Copy out the full listing below, reproducing every line without any change.
----
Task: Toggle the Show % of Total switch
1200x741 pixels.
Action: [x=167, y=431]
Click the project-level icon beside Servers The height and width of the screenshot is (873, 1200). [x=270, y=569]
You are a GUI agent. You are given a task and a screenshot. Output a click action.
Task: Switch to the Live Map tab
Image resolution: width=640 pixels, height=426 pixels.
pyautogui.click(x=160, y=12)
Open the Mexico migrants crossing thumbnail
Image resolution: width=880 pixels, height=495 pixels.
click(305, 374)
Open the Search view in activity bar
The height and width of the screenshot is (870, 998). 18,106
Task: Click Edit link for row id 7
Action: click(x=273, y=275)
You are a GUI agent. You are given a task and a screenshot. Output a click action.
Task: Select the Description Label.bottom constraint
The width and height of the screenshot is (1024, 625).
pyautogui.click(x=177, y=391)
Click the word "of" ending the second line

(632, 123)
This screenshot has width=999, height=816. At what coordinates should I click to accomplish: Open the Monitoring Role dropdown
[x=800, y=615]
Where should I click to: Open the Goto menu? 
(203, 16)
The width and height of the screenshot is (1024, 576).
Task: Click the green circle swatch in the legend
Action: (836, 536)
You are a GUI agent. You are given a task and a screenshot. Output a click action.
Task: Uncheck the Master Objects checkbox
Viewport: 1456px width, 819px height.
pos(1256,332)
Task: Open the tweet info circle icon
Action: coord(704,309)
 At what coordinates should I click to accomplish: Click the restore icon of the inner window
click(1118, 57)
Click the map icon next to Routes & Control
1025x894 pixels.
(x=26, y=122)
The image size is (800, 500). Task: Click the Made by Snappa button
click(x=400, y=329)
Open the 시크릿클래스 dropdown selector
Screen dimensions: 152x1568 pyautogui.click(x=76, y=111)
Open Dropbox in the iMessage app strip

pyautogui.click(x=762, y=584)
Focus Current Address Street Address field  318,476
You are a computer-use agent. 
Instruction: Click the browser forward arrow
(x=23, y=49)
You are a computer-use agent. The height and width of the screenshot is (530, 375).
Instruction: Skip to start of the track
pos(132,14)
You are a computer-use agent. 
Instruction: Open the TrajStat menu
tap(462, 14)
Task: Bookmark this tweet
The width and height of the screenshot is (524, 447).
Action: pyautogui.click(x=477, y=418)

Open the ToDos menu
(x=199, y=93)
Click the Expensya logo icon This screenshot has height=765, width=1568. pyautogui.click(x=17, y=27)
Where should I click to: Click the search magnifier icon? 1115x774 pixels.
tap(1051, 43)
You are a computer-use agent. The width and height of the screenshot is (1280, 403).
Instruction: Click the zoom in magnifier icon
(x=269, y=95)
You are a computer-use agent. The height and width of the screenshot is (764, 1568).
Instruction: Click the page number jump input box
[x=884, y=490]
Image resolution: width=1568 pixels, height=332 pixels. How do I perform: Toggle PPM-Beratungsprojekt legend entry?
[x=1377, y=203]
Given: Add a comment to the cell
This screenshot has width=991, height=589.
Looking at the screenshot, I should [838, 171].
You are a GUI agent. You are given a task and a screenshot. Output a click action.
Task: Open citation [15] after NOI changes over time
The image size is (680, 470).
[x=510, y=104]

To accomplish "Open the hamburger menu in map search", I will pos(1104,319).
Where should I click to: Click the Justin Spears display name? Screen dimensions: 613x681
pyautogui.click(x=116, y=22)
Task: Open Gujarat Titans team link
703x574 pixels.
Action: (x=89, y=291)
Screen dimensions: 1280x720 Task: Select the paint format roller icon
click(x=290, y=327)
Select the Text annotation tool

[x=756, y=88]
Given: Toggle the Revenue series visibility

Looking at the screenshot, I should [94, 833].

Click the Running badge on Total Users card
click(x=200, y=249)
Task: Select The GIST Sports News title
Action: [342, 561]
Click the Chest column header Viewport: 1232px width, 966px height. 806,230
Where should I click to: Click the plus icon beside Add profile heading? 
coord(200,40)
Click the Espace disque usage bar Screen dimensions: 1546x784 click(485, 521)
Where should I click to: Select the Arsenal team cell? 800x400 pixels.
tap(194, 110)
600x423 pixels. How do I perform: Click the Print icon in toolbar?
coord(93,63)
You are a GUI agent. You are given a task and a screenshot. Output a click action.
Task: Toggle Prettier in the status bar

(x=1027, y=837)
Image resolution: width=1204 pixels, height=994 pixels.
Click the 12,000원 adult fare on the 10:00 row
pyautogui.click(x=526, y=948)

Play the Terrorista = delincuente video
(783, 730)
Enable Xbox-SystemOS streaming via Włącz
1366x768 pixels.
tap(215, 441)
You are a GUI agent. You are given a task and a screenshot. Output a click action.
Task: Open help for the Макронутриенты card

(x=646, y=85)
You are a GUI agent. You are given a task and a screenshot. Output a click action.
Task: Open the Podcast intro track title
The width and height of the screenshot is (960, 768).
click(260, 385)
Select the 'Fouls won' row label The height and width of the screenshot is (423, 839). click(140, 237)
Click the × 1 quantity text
----
** WRITTEN ANSWER **
Task: Toggle the Show % of Total switch
1200x741 pixels.
Action: [x=167, y=431]
Click the project-level icon beside Servers The height and width of the screenshot is (873, 1200). [x=270, y=569]
You are a GUI agent. You are given a task and a screenshot. Output a click action.
Task: Switch to the Live Map tab
Image resolution: width=640 pixels, height=426 pixels.
pyautogui.click(x=160, y=12)
Open the Mexico migrants crossing thumbnail
Image resolution: width=880 pixels, height=495 pixels.
click(305, 374)
Open the Search view in activity bar
The height and width of the screenshot is (870, 998). 18,106
Task: Click Edit link for row id 7
Action: click(x=273, y=275)
You are a GUI agent. You are given a task and a screenshot. Output a click action.
Task: Select the Description Label.bottom constraint
The width and height of the screenshot is (1024, 625).
pyautogui.click(x=177, y=391)
Click the word "of" ending the second line

(632, 123)
This screenshot has width=999, height=816. At what coordinates should I click to accomplish: Open the Monitoring Role dropdown
[x=800, y=615]
Where should I click to: Open the Goto menu? 
(203, 16)
The width and height of the screenshot is (1024, 576).
Task: Click the green circle swatch in the legend
Action: (836, 536)
You are a GUI agent. You are given a task and a screenshot. Output a click action.
Task: Uncheck the Master Objects checkbox
Viewport: 1456px width, 819px height.
pos(1256,332)
Task: Open the tweet info circle icon
Action: coord(704,309)
 At what coordinates should I click to accomplish: Click the restore icon of the inner window
click(1118, 57)
Click the map icon next to Routes & Control
1025x894 pixels.
(x=26, y=122)
The image size is (800, 500). Task: Click the Made by Snappa button
click(x=400, y=329)
Open the 시크릿클래스 dropdown selector
Screen dimensions: 152x1568 pyautogui.click(x=76, y=111)
Open Dropbox in the iMessage app strip

pyautogui.click(x=762, y=584)
Focus Current Address Street Address field  318,476
You are a computer-use agent. 
Instruction: Click the browser forward arrow
(x=23, y=49)
You are a computer-use agent. The height and width of the screenshot is (530, 375).
Instruction: Skip to start of the track
pos(132,14)
You are a computer-use agent. 
Instruction: Open the TrajStat menu
tap(462, 14)
Task: Bookmark this tweet
The width and height of the screenshot is (524, 447).
Action: pyautogui.click(x=477, y=418)

Open the ToDos menu
(x=199, y=93)
Click the Expensya logo icon This screenshot has height=765, width=1568. pyautogui.click(x=17, y=27)
Where should I click to: Click the search magnifier icon? 1115x774 pixels.
tap(1051, 43)
You are a computer-use agent. The width and height of the screenshot is (1280, 403).
Instruction: Click the zoom in magnifier icon
(x=269, y=95)
You are a computer-use agent. The height and width of the screenshot is (764, 1568).
Instruction: Click the page number jump input box
[x=884, y=490]
Image resolution: width=1568 pixels, height=332 pixels. How do I perform: Toggle PPM-Beratungsprojekt legend entry?
[x=1377, y=203]
Given: Add a comment to the cell
This screenshot has width=991, height=589.
Looking at the screenshot, I should [838, 171].
You are a GUI agent. You are given a task and a screenshot. Output a click action.
Task: Open citation [15] after NOI changes over time
The image size is (680, 470).
[x=510, y=104]

To accomplish "Open the hamburger menu in map search", I will pos(1104,319).
Where should I click to: Click the Justin Spears display name? Screen dimensions: 613x681
pyautogui.click(x=116, y=22)
Task: Open Gujarat Titans team link
703x574 pixels.
Action: (x=89, y=291)
Screen dimensions: 1280x720 Task: Select the paint format roller icon
click(x=290, y=327)
Select the Text annotation tool

[x=756, y=88]
Given: Toggle the Revenue series visibility

Looking at the screenshot, I should [94, 833].

Click the Running badge on Total Users card
click(x=200, y=249)
Task: Select The GIST Sports News title
Action: [342, 561]
Click the Chest column header Viewport: 1232px width, 966px height. 806,230
Where should I click to: Click the plus icon beside Add profile heading? 
coord(200,40)
Click the Espace disque usage bar Screen dimensions: 1546x784 click(485, 521)
Where should I click to: Select the Arsenal team cell? 800x400 pixels.
tap(194, 110)
600x423 pixels. How do I perform: Click the Print icon in toolbar?
coord(93,63)
You are a GUI agent. You are given a task and a screenshot. Output a click action.
Task: Toggle Prettier in the status bar

(x=1027, y=837)
Image resolution: width=1204 pixels, height=994 pixels.
Click the 12,000원 adult fare on the 10:00 row
pyautogui.click(x=526, y=948)

Play the Terrorista = delincuente video
(783, 730)
Enable Xbox-SystemOS streaming via Włącz
1366x768 pixels.
tap(215, 441)
You are a GUI agent. You are given a task and a screenshot. Output a click action.
Task: Open help for the Макронутриенты card

(x=646, y=85)
You are a GUI agent. You are given a task and a screenshot. Output a click action.
Task: Open the Podcast intro track title
The width and height of the screenshot is (960, 768).
click(260, 385)
Select the 'Fouls won' row label The height and width of the screenshot is (423, 839). click(140, 237)
Click the × 1 quantity text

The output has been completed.